TACAN (Tmem120A), a mechanotransducing
ion channel highly expressed in a subset of nociceptors, has recently been shown to contribute to detection of noxious mechanical stimulation. In the present study we evaluated its role in sensitization to mechanical stimuli associated with preclinical models of inflammatory and
chemotherapy-induced
neuropathic pain (CIPN). Intrathecal administration of an
oligodeoxynucleotide antisense (AS-ODN) to TACAN
mRNA attenuated TACAN
protein expression in rat dorsal root ganglia (DRG). While TACAN AS-ODN produced only a modest increase in mechanical nociceptive threshold, it markedly reduced
mechanical hyperalgesia produced by intradermal administration of
prostaglandin E2,
tumor necrosis factor alpha, and low molecular weight
hyaluronan, and systemic administration of
lipopolysaccharide, compatible with a prominent role of TACAN in
mechanical hyperalgesia produced by
inflammation.
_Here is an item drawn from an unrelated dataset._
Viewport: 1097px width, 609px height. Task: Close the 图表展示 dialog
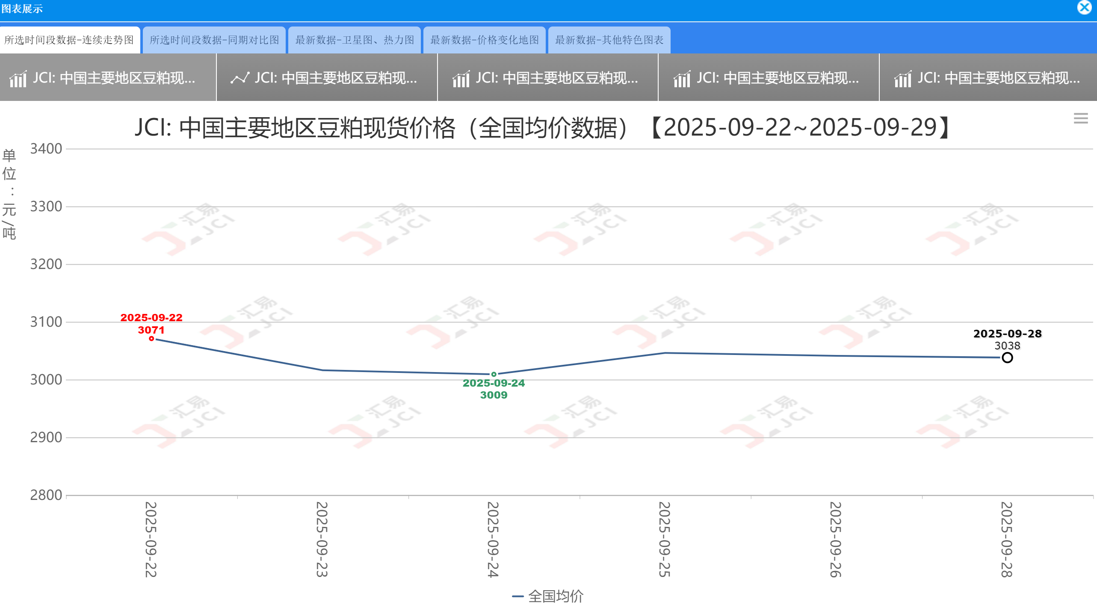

In contrast, TACAN AS-ODN had no effect on
mechanical hyperalgesia associated with CIPN produced by
oxaliplatin or
paclitaxel. Our results provide evidence that TACAN plays a role in
mechanical hyperalgesia induced by pronociceptive inflammatory mediators, but not CIPN, compatible with multiple mechanisms mediating mechanical nociception, and sensitization to mechanical stimuli in preclinical models of inflammatory versus CIPN. PERSPECTIVE: We evaluated the role of TACAN, a mechanotransducing
ion channel in nociceptors, in preclinical models of inflammatory and CIPN. Attenuation of TACAN expression reduced
hyperalgesia produced by inflammatory mediators but had not chemotherapeutic agents. Our findings support the presence of multiple mechanotransducers in nociceptors.